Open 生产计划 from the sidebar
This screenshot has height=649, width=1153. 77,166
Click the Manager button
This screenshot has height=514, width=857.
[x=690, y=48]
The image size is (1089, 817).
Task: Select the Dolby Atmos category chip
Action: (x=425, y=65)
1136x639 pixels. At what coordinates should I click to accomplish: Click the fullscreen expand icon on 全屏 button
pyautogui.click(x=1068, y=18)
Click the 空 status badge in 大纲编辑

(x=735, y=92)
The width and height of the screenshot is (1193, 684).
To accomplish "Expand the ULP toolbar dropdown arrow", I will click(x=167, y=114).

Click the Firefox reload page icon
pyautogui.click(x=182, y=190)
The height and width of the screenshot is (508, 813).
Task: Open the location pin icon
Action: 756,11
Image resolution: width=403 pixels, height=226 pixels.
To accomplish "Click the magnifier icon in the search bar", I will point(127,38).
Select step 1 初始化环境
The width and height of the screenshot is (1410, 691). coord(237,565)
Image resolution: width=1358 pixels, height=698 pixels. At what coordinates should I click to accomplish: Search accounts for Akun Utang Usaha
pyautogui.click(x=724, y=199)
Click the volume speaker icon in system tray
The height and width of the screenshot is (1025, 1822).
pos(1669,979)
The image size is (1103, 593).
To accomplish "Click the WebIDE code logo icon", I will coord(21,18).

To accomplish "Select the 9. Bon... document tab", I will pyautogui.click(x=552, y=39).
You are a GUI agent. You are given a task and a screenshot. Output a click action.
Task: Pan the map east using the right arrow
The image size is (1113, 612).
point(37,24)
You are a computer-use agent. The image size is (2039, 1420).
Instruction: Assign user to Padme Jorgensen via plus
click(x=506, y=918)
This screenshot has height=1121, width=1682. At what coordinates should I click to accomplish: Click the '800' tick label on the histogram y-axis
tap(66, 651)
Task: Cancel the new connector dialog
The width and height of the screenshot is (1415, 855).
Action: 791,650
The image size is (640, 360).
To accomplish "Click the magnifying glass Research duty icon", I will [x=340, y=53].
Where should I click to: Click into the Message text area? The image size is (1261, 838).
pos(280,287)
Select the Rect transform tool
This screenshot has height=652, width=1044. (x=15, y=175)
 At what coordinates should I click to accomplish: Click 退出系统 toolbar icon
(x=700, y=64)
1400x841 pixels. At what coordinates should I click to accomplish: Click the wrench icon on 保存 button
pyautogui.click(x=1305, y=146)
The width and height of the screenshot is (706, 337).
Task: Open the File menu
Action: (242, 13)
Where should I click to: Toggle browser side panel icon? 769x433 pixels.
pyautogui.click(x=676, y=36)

◆ ◆ ◆ ◆ ◆ ◆ ◆

**The problem:** Nothing but an exact repetition of the entries is expected here.

**Written solution:**
Open 生产计划 from the sidebar
This screenshot has height=649, width=1153. 77,166
Click the Manager button
This screenshot has height=514, width=857.
[x=690, y=48]
The image size is (1089, 817).
Task: Select the Dolby Atmos category chip
Action: (x=425, y=65)
1136x639 pixels. At what coordinates should I click to accomplish: Click the fullscreen expand icon on 全屏 button
pyautogui.click(x=1068, y=18)
Click the 空 status badge in 大纲编辑

(x=735, y=92)
The width and height of the screenshot is (1193, 684).
To accomplish "Expand the ULP toolbar dropdown arrow", I will click(x=167, y=114).

Click the Firefox reload page icon
pyautogui.click(x=182, y=190)
The height and width of the screenshot is (508, 813).
Task: Open the location pin icon
Action: 756,11
Image resolution: width=403 pixels, height=226 pixels.
To accomplish "Click the magnifier icon in the search bar", I will point(127,38).
Select step 1 初始化环境
The width and height of the screenshot is (1410, 691). coord(237,565)
Image resolution: width=1358 pixels, height=698 pixels. At what coordinates should I click to accomplish: Search accounts for Akun Utang Usaha
pyautogui.click(x=724, y=199)
Click the volume speaker icon in system tray
The height and width of the screenshot is (1025, 1822).
pos(1669,979)
The image size is (1103, 593).
To accomplish "Click the WebIDE code logo icon", I will coord(21,18).

To accomplish "Select the 9. Bon... document tab", I will pyautogui.click(x=552, y=39).
You are a GUI agent. You are given a task and a screenshot. Output a click action.
Task: Pan the map east using the right arrow
The image size is (1113, 612).
point(37,24)
You are a computer-use agent. The image size is (2039, 1420).
Instruction: Assign user to Padme Jorgensen via plus
click(x=506, y=918)
This screenshot has height=1121, width=1682. At what coordinates should I click to accomplish: Click the '800' tick label on the histogram y-axis
tap(66, 651)
Task: Cancel the new connector dialog
The width and height of the screenshot is (1415, 855).
Action: 791,650
The image size is (640, 360).
To accomplish "Click the magnifying glass Research duty icon", I will [x=340, y=53].
Where should I click to: Click into the Message text area? The image size is (1261, 838).
pos(280,287)
Select the Rect transform tool
This screenshot has height=652, width=1044. (x=15, y=175)
 At what coordinates should I click to accomplish: Click 退出系统 toolbar icon
(x=700, y=64)
1400x841 pixels. At what coordinates should I click to accomplish: Click the wrench icon on 保存 button
pyautogui.click(x=1305, y=146)
The width and height of the screenshot is (706, 337).
Task: Open the File menu
Action: (242, 13)
Where should I click to: Toggle browser side panel icon? 769x433 pixels.
pyautogui.click(x=676, y=36)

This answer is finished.